[Start of section]

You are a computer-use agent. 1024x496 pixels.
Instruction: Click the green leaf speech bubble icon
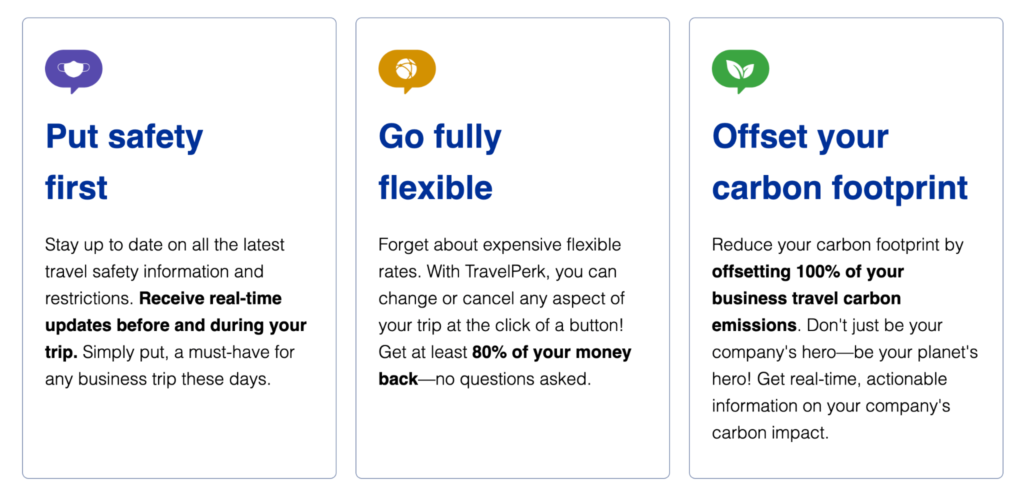click(740, 71)
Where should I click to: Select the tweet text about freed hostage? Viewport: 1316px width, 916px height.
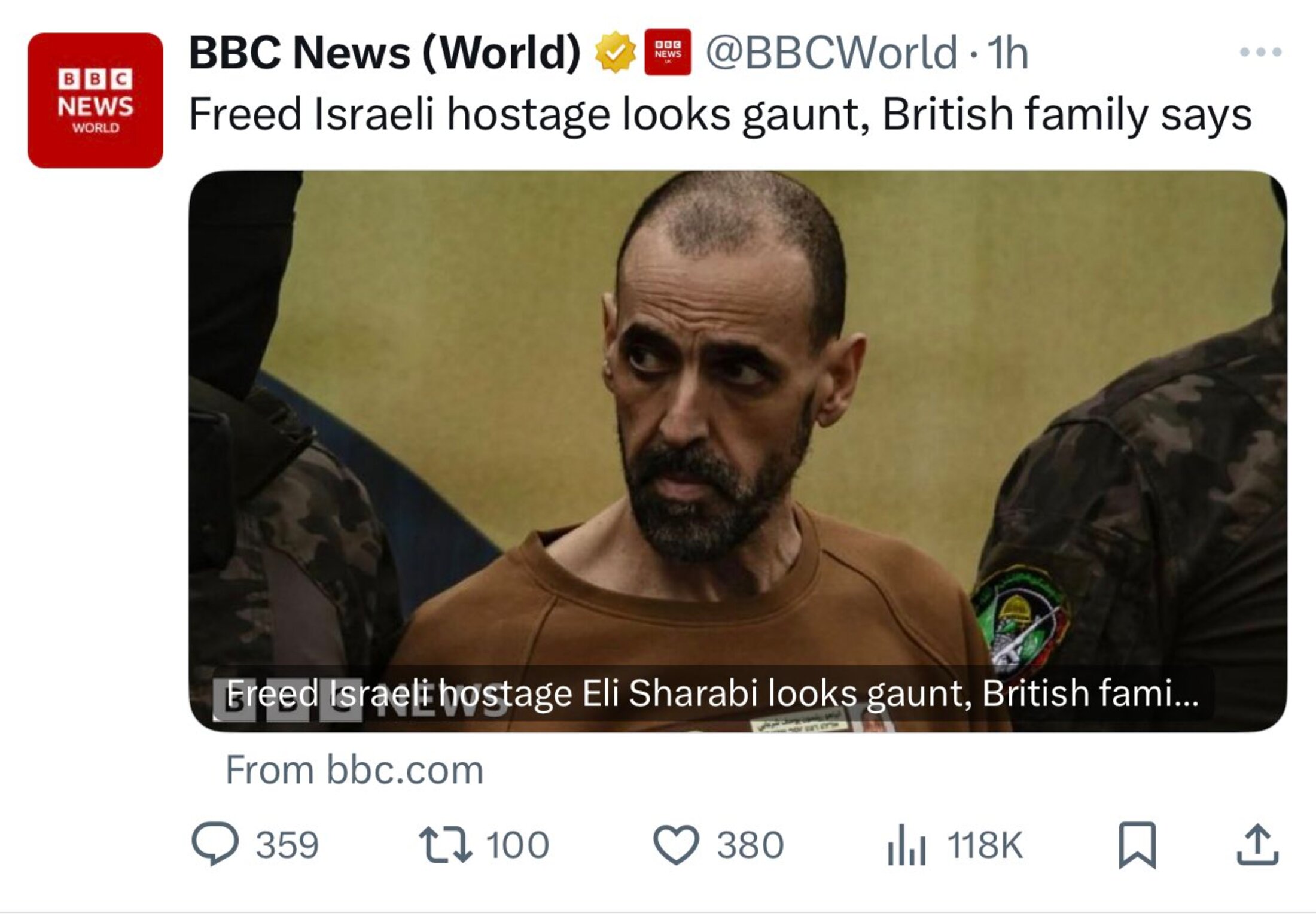pyautogui.click(x=720, y=115)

[End of section]

Output the entries above verbatim, with no picture included.

## Expected answer
You are a computer-use agent. 1024x496 pixels.
Instruction: Click the green leaf speech bubble icon
click(740, 71)
Where should I click to: Select the tweet text about freed hostage? Viewport: 1316px width, 916px height.
pyautogui.click(x=720, y=115)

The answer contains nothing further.